§ **Collected data entries**:
****

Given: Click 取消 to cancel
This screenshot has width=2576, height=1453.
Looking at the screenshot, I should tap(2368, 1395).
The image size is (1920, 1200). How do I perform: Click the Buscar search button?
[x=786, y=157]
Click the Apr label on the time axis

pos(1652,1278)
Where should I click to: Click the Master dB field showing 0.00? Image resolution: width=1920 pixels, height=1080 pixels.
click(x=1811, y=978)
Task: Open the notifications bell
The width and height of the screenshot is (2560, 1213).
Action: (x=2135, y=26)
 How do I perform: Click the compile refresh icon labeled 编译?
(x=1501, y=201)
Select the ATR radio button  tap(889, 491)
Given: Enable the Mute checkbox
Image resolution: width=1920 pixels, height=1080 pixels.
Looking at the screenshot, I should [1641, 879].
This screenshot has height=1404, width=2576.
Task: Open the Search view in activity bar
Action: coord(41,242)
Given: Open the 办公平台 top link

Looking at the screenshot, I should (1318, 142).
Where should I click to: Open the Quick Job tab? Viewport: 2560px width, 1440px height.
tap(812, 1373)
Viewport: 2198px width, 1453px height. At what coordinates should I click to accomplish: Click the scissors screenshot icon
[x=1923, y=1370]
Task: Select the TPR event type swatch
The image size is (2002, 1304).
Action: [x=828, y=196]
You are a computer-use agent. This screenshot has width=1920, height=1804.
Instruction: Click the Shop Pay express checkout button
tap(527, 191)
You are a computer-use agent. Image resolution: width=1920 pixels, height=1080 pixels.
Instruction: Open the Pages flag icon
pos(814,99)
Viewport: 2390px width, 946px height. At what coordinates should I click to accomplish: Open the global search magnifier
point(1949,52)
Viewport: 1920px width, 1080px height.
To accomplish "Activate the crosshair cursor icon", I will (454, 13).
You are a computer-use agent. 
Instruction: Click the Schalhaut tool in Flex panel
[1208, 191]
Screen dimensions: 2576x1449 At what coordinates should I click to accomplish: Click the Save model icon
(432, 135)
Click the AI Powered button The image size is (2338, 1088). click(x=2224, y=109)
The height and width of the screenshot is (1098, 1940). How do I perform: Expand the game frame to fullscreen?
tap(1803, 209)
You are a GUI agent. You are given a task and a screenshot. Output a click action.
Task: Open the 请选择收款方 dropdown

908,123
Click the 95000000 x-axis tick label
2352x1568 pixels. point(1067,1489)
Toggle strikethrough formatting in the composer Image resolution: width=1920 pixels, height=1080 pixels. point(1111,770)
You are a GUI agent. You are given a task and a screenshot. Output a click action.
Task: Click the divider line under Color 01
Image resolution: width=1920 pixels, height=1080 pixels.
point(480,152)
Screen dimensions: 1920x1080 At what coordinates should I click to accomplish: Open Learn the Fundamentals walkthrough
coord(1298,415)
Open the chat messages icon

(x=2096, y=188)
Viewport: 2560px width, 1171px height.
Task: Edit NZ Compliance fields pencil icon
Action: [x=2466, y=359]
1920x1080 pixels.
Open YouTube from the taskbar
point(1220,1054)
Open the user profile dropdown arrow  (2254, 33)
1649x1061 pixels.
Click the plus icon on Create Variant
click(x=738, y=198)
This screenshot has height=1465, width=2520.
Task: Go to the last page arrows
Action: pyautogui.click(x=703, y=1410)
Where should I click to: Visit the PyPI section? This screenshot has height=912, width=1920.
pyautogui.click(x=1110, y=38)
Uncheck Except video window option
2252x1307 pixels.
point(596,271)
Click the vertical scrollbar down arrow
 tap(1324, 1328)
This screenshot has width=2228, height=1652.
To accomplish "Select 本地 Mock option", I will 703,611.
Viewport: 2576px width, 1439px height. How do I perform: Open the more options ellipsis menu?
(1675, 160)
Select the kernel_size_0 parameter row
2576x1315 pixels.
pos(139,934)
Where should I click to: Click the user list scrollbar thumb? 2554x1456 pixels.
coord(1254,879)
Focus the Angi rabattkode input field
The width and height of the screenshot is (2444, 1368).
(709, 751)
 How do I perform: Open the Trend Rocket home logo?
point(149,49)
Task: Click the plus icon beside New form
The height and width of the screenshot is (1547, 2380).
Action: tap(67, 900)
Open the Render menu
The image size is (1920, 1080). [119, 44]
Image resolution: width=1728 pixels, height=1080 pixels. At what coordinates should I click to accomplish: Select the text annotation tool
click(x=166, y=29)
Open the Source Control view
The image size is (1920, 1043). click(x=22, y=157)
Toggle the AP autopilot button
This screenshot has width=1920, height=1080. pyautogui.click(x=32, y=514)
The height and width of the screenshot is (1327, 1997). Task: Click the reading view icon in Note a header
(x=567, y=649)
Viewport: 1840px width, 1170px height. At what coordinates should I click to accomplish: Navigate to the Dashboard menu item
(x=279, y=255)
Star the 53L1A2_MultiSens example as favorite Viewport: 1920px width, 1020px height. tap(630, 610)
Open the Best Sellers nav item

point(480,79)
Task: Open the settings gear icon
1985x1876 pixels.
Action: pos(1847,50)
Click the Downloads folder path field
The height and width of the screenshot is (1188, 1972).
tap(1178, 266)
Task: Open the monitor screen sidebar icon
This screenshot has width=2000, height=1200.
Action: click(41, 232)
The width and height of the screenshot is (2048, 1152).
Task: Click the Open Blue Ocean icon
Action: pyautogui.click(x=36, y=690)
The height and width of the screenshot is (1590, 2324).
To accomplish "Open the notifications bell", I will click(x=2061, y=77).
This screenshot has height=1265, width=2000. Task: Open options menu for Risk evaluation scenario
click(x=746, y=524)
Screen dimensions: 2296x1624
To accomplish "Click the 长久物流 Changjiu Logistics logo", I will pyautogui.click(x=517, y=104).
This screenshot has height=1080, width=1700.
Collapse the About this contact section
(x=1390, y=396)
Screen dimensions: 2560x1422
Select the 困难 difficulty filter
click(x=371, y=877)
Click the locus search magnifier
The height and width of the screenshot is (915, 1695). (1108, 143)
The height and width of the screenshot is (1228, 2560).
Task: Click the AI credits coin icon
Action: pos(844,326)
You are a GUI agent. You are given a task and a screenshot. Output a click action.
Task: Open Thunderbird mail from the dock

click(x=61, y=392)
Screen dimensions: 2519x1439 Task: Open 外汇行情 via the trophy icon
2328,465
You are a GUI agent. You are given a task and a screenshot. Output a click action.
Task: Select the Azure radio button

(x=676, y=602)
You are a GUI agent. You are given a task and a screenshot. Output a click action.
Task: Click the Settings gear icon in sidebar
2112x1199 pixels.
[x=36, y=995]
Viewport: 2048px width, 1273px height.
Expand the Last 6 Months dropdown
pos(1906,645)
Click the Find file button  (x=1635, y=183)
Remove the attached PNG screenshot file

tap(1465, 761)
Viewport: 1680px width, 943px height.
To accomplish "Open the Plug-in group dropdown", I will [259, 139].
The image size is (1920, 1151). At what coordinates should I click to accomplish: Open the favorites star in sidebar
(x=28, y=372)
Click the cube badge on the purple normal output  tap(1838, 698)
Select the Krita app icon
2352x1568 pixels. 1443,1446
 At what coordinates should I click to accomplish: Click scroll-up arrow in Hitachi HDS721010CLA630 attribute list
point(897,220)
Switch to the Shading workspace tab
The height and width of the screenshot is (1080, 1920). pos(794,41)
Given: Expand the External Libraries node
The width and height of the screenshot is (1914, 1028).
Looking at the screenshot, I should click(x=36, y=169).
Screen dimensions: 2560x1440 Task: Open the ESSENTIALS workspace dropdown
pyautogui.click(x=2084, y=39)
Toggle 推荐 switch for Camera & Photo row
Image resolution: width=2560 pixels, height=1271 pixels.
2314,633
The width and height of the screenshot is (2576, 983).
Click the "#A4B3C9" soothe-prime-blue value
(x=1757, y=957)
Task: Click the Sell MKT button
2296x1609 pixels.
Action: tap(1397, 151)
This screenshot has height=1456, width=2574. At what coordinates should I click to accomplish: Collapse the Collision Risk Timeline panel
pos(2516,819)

****

§ **What you should do**:
Give back, unchanged, every line from the one with "HDS721010CLA630 attribute list" to the end of the entries above.

§ **Result of the exercise**:
 At what coordinates should I click to accomplish: Click scroll-up arrow in Hitachi HDS721010CLA630 attribute list
point(897,220)
Switch to the Shading workspace tab
The height and width of the screenshot is (1080, 1920). pos(794,41)
Given: Expand the External Libraries node
The width and height of the screenshot is (1914, 1028).
Looking at the screenshot, I should click(x=36, y=169).
Screen dimensions: 2560x1440 Task: Open the ESSENTIALS workspace dropdown
pyautogui.click(x=2084, y=39)
Toggle 推荐 switch for Camera & Photo row
Image resolution: width=2560 pixels, height=1271 pixels.
2314,633
The width and height of the screenshot is (2576, 983).
Click the "#A4B3C9" soothe-prime-blue value
(x=1757, y=957)
Task: Click the Sell MKT button
2296x1609 pixels.
Action: tap(1397, 151)
This screenshot has height=1456, width=2574. At what coordinates should I click to accomplish: Collapse the Collision Risk Timeline panel
pos(2516,819)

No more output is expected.